In other words, we are guaranteed that the powers of $A$ form a linear recurrence! This is not obvious at all, but it does highlight some of the powers of math. Good job, Cayley Hamilton.^[3]

Now that we know that matrix exponentiation problems can be converted to a linear recurrence problem, this doesn't help us unless we can calculate the k-th term of a linear recurrence faster than we compute the k-th power of a matrix. So... can we?

As you may have inferred, yes! But to do so, we must first take a small detour into polynomials and generating functions.

Polynomials and Generating Functions

Let's define a (kinda weird) function $G$ , which takes in a polynomial and replaces $x^k$ with the $k$ -th term in our linear recurrence. More formally, given a polynomial $f(x) = \sum c_i x^i$ , $G(f)$ returns $\sum c_i a_i$ .

So, for Fibonacci, $G(x^0)=1$ , $G(x^1) = 1$ , $G(x^2) = 2$ , $G(x^3)=3$ , $G(x^4)=5$ , $G(x^5)=8$ , and $G(x^k) = k$ -th Fibonacci element (ie: $A_k$ ). $G(x^2 + x^3) = A_2 + A_3 = 5$ . Finally, $G$ is also a linear function, which means that $G(f+g) = G(f) + G(g)$ .

Some more examples:
$G(x(x^2 + 2x^3)) = G(x^3 + 2x^4) = A_3 + 2A_4 = 3 + 2\cdot 5 = 13$
$G(x^{20} + 3) = A_{20} + 3A_0 = 6765 + 3 = 6768$

If someone gave us a magical black box to evaluate $G$ , we could simply evaluate $G(x^k)$ and get our answer! Unfortunately, no such box exists (I wish). If $k$ was small enough, we could compute the terms up to $k$ ourselves. But needing to computing the terms up to $k$ ourselves puts us back where we started.

Another way we could evaluate $G(x^k)$ is to find a polynomial equivalent to $G(x^k)$ and evaluate that instead. And if this polynomial had low degree, then evaluating this function would be easy.

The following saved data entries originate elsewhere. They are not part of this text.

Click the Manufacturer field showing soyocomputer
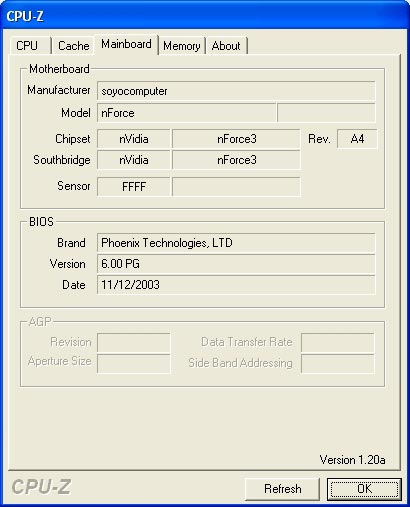The width and height of the screenshot is (410, 507). pyautogui.click(x=236, y=91)
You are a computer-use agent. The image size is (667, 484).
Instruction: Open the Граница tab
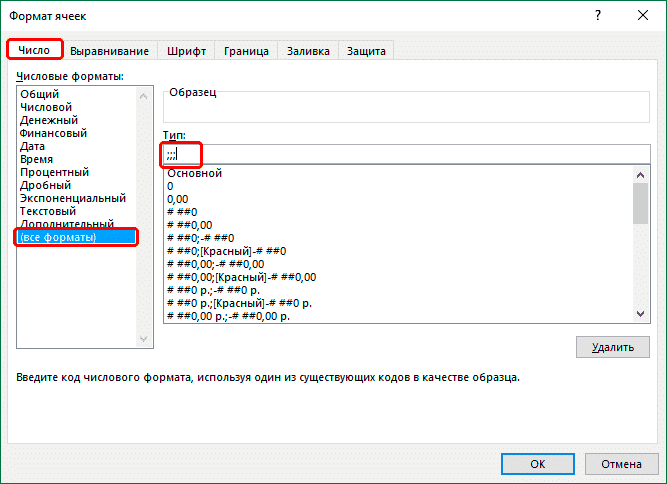click(x=246, y=51)
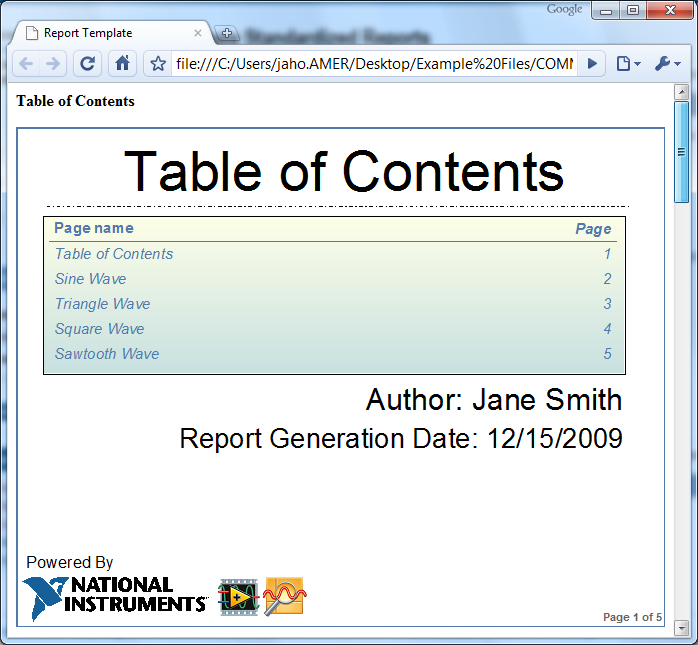Image resolution: width=698 pixels, height=645 pixels.
Task: Open the Page menu dropdown
Action: tap(629, 63)
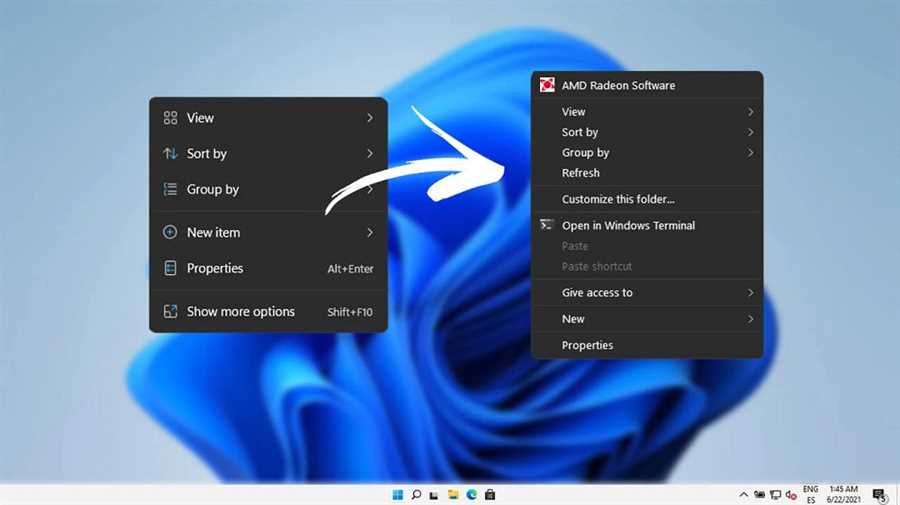The image size is (900, 505).
Task: Click the ENG ES language indicator
Action: click(x=810, y=495)
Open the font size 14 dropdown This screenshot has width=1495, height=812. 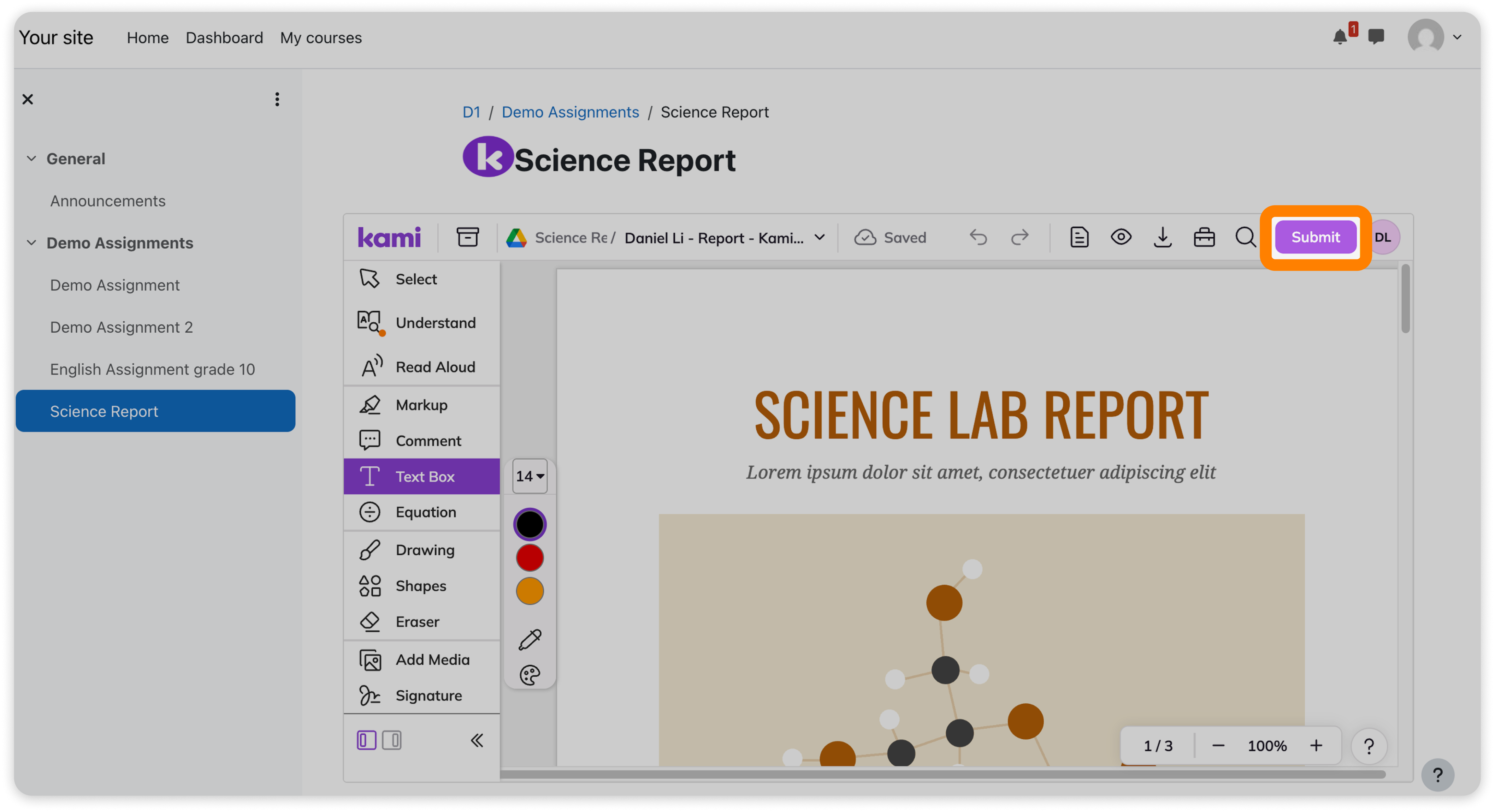(x=529, y=476)
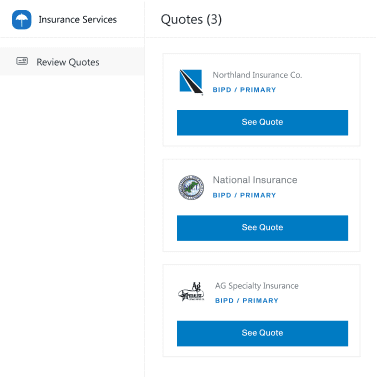Click the AG Specialty Insurance logo

coord(191,292)
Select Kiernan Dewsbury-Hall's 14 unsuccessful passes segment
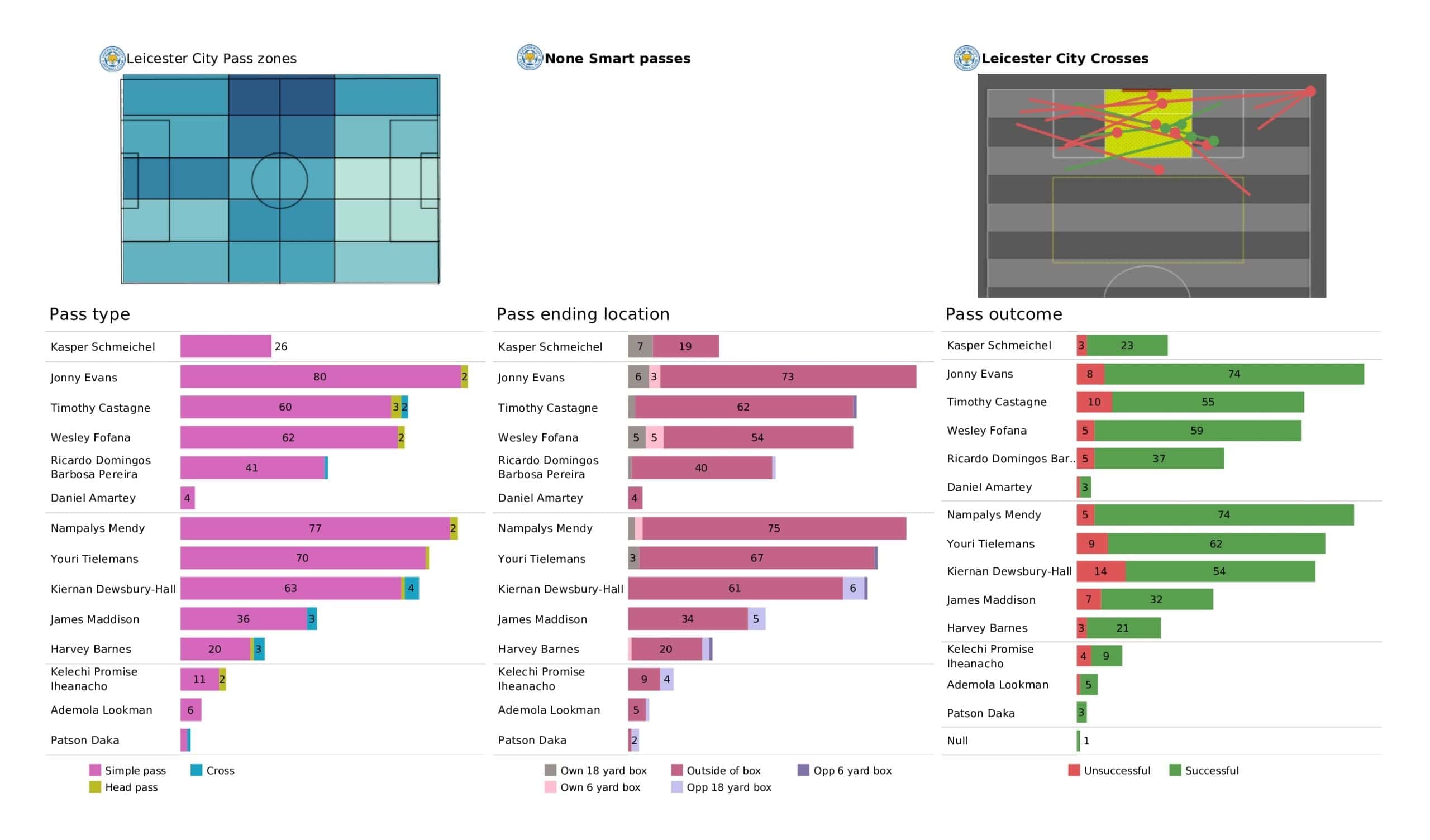This screenshot has height=840, width=1430. click(1102, 571)
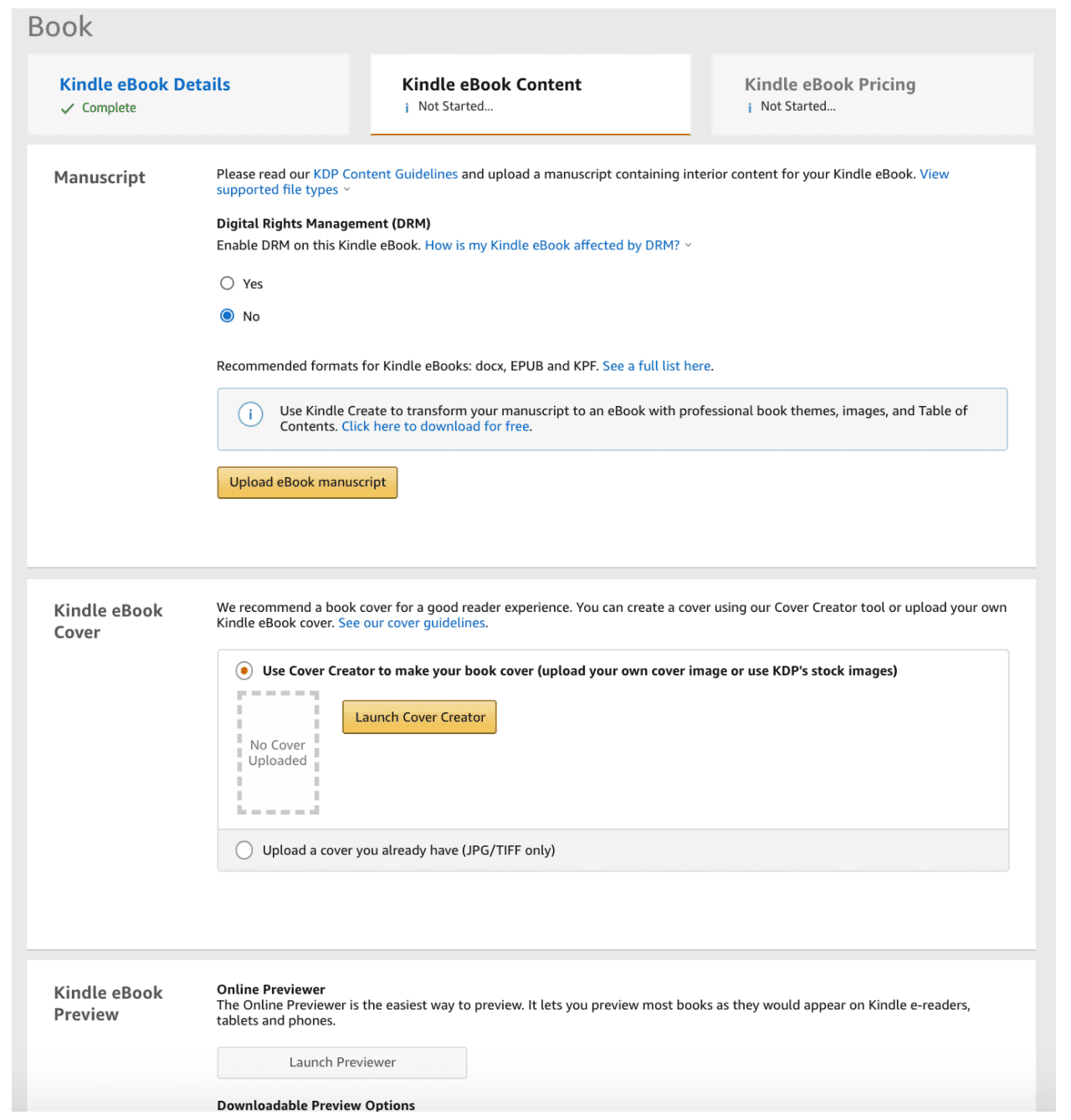
Task: Click the info icon on Kindle eBook Content tab
Action: 407,106
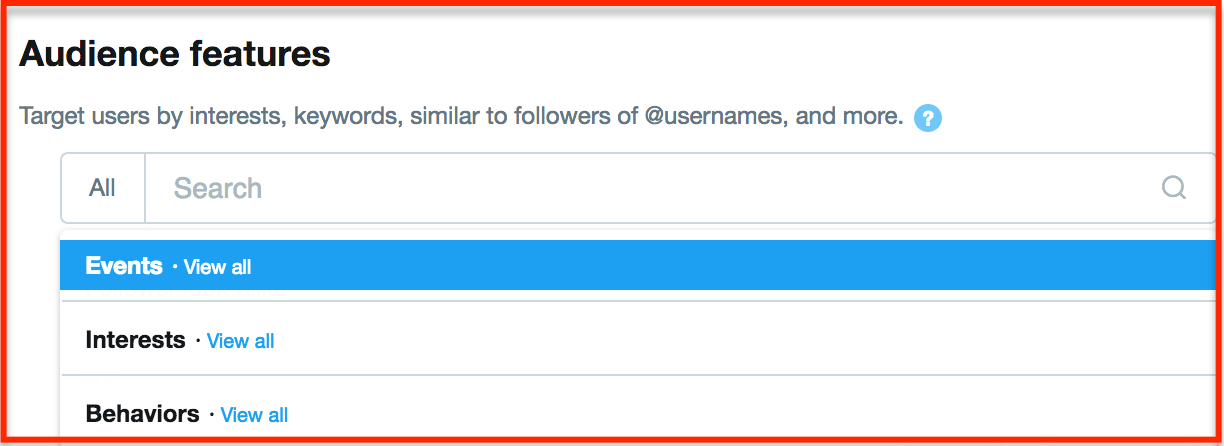Choose the All category selector beside Search
The image size is (1224, 446).
[103, 188]
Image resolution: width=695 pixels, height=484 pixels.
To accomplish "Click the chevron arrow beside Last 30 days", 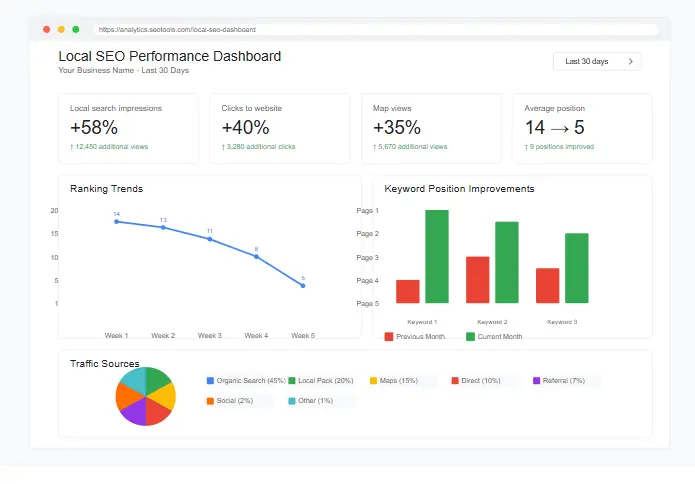I will point(630,61).
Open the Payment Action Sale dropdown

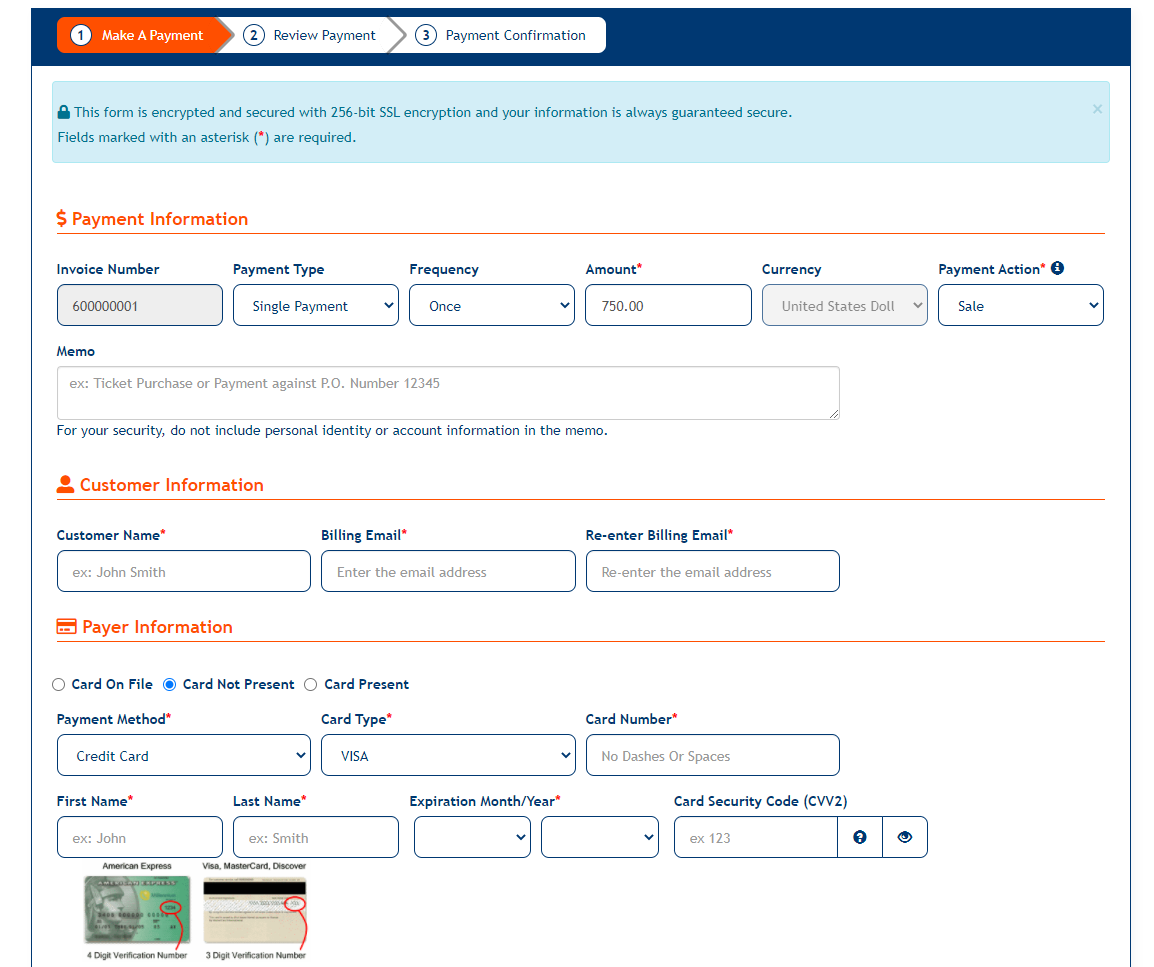[1020, 306]

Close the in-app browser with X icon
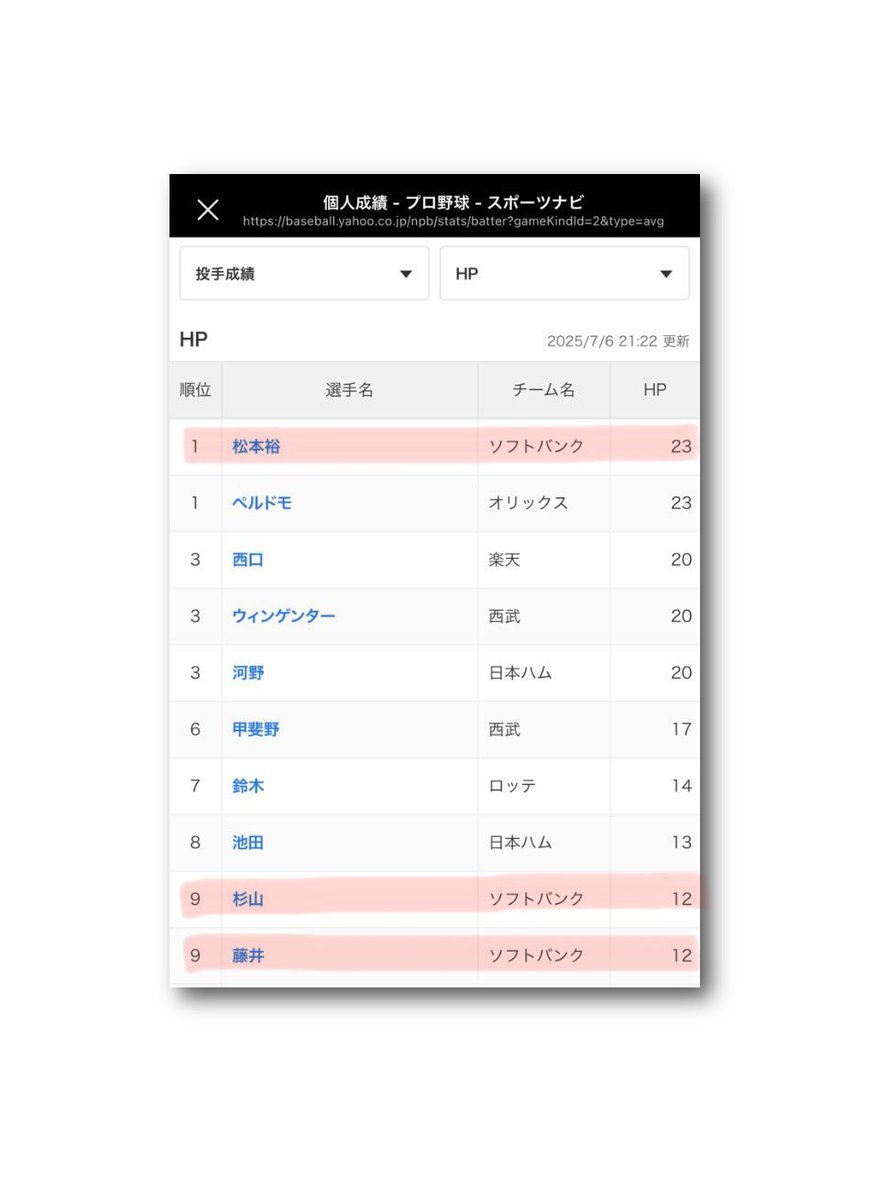click(208, 210)
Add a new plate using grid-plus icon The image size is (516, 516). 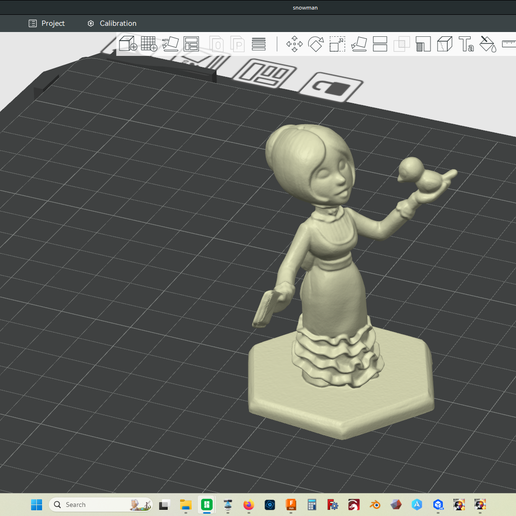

For example, this is one way to find an equivalent polynomial of lower degree:
$G(x^5) = G(x^3 + x^4) = G(x^3 + (x^2 + x^3)) = G(2x^2 + 3x^3) = 2F_2 + 3F_3 = 8$

Note that despite the fact that $G(2x^2 + 3x^3)$ represents $G(x^5)$ , we only needed to know Fibonacci values up to $G(x^3)$ .

Thus, if we could easily compute a polynomial $h$ with low degree such that $G(x^k) = G(h)$ , we would be done! In order to do so, however, we need one final detour into the ominously named "annihilator" polynomials.

Annihilation

An annihilator is a non-zero polynomial $f$ such that $G(f) = 0$ . On Fibonacci, for example, examples of annihilators would be $x^3 - x^2 - x^1$ or $x^6 - x^5 - x^4$ . Remember that $G$ turns polynomial terms into Fibonacci terms. So, plugging in the last annihilator into $G$ provides us $G(x^6 - x^5 - x^4) \implies F_6 - F_5 - F_4 = 0 \implies F_6 = F_4 + F_5$ . In other words, the 6th Fibonacci term is equal to the 5th and 4th Fibonacci terms added together.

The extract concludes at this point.